Playlist from Similar song - Deep dive

The "Playlist from Similar Song" feature provides an interactive way to discover music by finding tracks that are sonically similar to a chosen song. This process relies on a powerful combination of pre-computed audio embeddings and a specialized high-speed search index.

Core Workflow:

  1. Index Creation (During Analysis Task):
  2. The foundation of this feature is an Approximate Nearest Neighbors (ANN) index, which is built using Spotify's Voyager library.
  3. During the main "Analysis Task," after the 200-dimensional MusiCNN embedding has been generated for each track, a dedicated function (build_and_store\voyager_index) is triggered.
  4. This function gathers all embeddings from the database and uses them to build the Voyager index. It uses an 'angular' distance metric, which is highly effective for comparing the "direction" of high-dimensional vectors like audio embeddings, thus capturing sonic similarity well.
  5. The completed index, which is a highly optimized data structure for fast lookups, is then saved to the PostgreSQL database. This ensures it persists and only needs to be rebuilt when new music is analyzed.
  6. User Interface (similarity.html):
  7. The user navigates to the /similarity page.
  8. An autocomplete search box allows the user to easily find a specific "seed" song by typing its title and/or artist. This search is powered by the /api/search_tracks endpoint.
  9. High-Speed Similarity Search (/api/similar_tracks):
  10. Once the user selects a seed song and initiates the search, the frontend calls this API endpoint with the song's unique item_id.
  11. For maximum performance, the backend loads the Voyager index from the database into memory upon starting up (load\voyager_index_for_querying). This in-memory cache allows for near-instantaneous lookups.
  12. The core function find_nearest_neighbors_by_id takes the seed song's ID, finds its corresponding vector within the Voyager index, and instantly retrieves the N closest vectors (the most similar songs) based on the pre-calculated angular distances.
  13. The backend then fetches the metadata (title, artist) for these resulting song IDs from the main score table.
  14. Playlist Creation (/api/create_playlist):
  15. The list of similar tracks, along with their distance from the seed song, is displayed to the user.
  16. The user can then enter a desired playlist name and click a button.
  17. This action calls the /api/create_playlist endpoint, which takes the list of similar track IDs and the new name, and then uses the Jellyfin or Navidrome API to create the playlist directly on the server.

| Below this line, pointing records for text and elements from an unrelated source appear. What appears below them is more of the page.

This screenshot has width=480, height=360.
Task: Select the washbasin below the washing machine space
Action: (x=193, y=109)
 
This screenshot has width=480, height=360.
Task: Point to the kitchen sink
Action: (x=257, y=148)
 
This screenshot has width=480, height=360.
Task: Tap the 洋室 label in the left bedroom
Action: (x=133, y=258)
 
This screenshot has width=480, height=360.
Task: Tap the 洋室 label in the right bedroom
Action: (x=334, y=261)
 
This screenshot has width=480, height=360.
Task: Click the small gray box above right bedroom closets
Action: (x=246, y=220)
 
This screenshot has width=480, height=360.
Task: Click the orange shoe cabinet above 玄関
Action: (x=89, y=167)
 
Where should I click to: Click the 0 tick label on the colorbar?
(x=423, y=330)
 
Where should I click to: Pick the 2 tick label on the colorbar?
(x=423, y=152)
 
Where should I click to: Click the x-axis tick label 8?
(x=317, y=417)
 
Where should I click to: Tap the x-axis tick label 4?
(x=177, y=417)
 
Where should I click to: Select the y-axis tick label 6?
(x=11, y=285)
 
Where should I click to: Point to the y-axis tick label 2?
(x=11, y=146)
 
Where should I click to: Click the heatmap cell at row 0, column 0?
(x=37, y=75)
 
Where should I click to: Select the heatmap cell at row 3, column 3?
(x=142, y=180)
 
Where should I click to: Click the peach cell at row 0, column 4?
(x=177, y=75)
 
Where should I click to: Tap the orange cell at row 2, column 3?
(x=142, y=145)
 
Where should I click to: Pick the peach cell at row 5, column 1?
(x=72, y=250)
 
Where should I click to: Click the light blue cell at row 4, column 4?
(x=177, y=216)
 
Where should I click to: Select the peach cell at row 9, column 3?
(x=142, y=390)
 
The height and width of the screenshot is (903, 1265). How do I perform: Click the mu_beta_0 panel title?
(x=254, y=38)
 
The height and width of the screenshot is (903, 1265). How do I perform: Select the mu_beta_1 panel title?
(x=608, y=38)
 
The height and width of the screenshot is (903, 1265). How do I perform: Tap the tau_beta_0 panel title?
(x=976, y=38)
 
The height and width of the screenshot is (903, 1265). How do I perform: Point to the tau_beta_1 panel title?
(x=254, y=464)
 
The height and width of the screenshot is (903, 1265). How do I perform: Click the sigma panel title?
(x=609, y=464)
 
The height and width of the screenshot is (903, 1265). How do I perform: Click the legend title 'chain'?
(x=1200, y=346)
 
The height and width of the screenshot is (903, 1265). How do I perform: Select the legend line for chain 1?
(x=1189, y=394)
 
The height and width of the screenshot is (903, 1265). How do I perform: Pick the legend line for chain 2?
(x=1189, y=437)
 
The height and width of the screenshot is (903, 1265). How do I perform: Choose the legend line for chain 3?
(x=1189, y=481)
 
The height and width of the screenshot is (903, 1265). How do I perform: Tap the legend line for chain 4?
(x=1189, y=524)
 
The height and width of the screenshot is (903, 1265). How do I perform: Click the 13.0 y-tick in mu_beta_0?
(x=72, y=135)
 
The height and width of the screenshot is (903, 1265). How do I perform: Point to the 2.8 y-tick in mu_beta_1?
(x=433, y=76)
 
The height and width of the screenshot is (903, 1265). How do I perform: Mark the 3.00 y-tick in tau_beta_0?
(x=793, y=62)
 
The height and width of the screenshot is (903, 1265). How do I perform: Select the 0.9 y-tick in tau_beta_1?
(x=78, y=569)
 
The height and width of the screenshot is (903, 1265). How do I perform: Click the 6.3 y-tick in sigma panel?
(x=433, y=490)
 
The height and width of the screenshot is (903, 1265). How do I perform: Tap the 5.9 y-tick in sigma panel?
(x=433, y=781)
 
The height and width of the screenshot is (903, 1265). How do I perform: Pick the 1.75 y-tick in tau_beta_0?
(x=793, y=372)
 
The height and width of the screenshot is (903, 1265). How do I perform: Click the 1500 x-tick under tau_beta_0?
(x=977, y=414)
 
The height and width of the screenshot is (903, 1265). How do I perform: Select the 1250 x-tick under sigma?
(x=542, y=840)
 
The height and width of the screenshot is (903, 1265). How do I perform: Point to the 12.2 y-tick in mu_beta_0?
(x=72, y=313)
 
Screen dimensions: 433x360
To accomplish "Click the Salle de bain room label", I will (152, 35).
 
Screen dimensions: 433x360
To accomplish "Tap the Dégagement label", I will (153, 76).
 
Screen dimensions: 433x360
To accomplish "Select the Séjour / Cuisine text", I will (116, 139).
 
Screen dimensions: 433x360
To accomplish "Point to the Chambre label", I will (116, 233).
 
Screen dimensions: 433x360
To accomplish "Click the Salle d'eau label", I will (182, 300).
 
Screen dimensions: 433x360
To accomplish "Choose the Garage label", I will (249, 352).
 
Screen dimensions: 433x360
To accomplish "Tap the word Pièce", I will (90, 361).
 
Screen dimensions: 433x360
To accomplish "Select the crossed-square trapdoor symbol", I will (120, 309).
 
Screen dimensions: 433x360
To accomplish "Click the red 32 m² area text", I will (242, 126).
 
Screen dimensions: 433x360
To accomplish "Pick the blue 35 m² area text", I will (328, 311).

This entire workflow provides a fast and intuitive method for music discovery, moving beyond simple genre or tag-based recommendations to find songs that truly sound alike.

Screenshots

Here are a few glimpses of AudioMuse AI in action (more can be found in /screnshot):

Analysis task

Screenshot of AudioMuse AI's web interface showing the progress of music analysis tasks.

Clustering task

Screenshot of AudioMuse AI's web interface showing the progress of music clustering tasks.

Instant Playlist

Screenshot of AudioMuse AI's web interface showing the Instant Playlist web interface.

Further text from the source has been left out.